What was the great appeal of his work? New Zealanders have always loved open landscapes, the weatherboard shack, the rusty iron water-tank and isolated, or abandoned, buildings. Sydney gave all these in great measure, conveyed by highly skilled draughtsmanship.
The most innovative show was Bright Paradise, the first in a series of Triennial Art Festivals which matched New Zealand artists with overseas artists, linking them to the theme of the brightness of visions of distant lands and how the bait of paradise often had hooks in it.
It spread from the gallery to Artspace and the new Gus Fisher Gallery and set the style for the presence of international artists on the Auckland scene as equals.
The dealer galleries are now confident enough to bring in such internationally established artists as Helmut Federle and George Rickey. The commercial galleries continue to flourish. Those that survive the intense competition find a niche, some by showing established artists, others by taking a punt on the young and the new. The best mix both.
The variety of art on display is genuinely amazing. Among the dozen or more exhibitions that open each week might be found, as in April this year, a creator of myth such as Star Gossage, a romantic, lyric artist such as Cherie Knott, an abstract expressionist from Germany such as Katherina Grosse, a symbolist like Nigel Brown, a confident, amusing Australian like Dale Frank, a minimalist like Ferdele, a newcomer like Russell Dammers and a voice from the past in hugely inventive paintings of galloping bones by Graeme Cornwall.
Some names stand out in the memory: the photographs of Fiona Pardington and Laurence Aberhart, the paintings of Shane Cotton and Tony Lane, the sculpture of Terry Stringer and Leigh Christensen, the little bronzes developed by Marion Fountain, the subtlety of Geoff Thornley's abstractions and the work of Jacqueline Fahey who had her thumb on the pulse of life like no one else.
Auckland has developed a distinct art purlieu around the City Gallery which extends down Lorne St into Vulcan Lane and O'Connell St, with one extreme branch at the bottom of town.
Another little art area is in Karangahape Rd where Artspace and the Ivan Anthony Gallery are resolutely avant-garde, with installations and knitted covers for boats and big tractors in tiny rooms. Newmarket has a couple of distinguished galleries, the Studio of Contemporary Art and the Morgan St Gallery.
Further afield, Devonport and Mairangi Bay are also areas of activity, and the lovely little public gallery in Northcote hosted a retrospective exhibition by Lois McIvor that was one of the most magical shows of the year.
Rather more accessible are Lopdell House, which has a lively programme, and the Fisher Gallery in Pakuranga, splendidly transformed into te tuhi - The Mark.
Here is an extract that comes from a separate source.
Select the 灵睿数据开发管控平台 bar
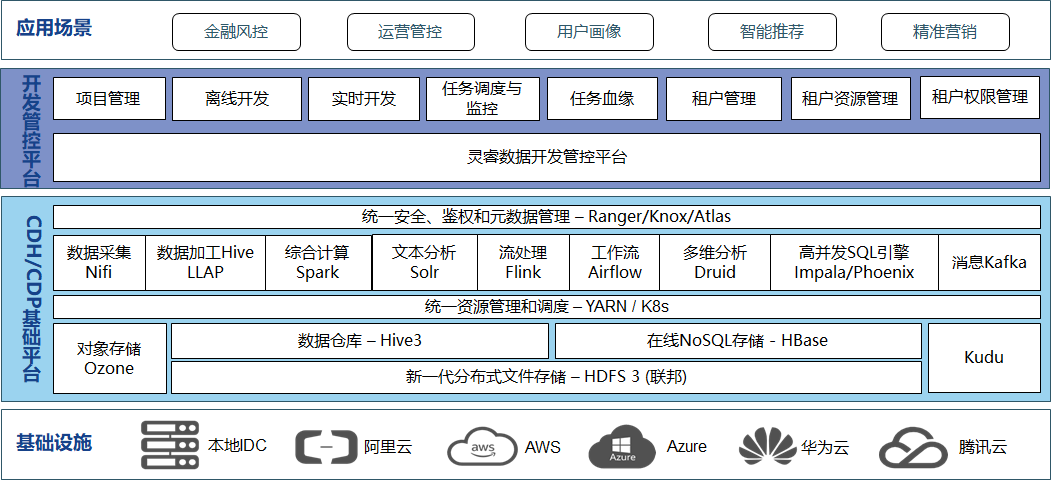This screenshot has width=1051, height=480. click(546, 157)
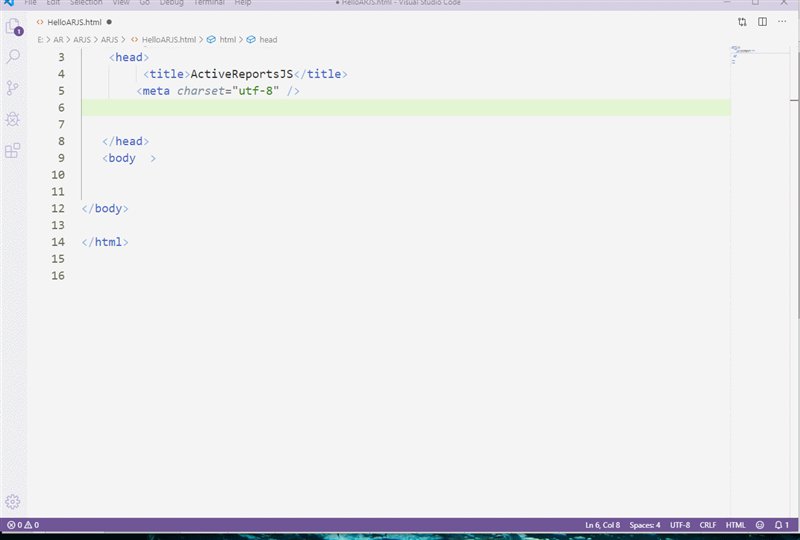Image resolution: width=800 pixels, height=540 pixels.
Task: Click the errors and warnings counter
Action: pyautogui.click(x=23, y=525)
This gallery was the venue for Robert Jahnke's exhibition Alpha/Omega, a lament for the life and employment offered by now-closed freezing works.
Jahnke's powerful combination of realism and symbolism was also seen in Purangiaho.
The year saw the deaths of the Australian painter, Roy Dalgarno, a great humanist who had adopted Auckland and was much admired by artists, and of Greg Whitecliffe, painter and entrepreneur who set up the Whitecliffe School of Arts and Design as a private academy to challenge the public institutions.
Newcomers? Perhaps the future lies with strong, artistic personalities such as Josephine Do and Emma McLellan.
The final exhibition at the New Gallery was Darkness and Light. In New Zealand the viewers of art have moved from darkness into the light of acceptance. Let us hope that the ironic, values-eroding, knee-capping extremes of post-modernism do not extinguish it.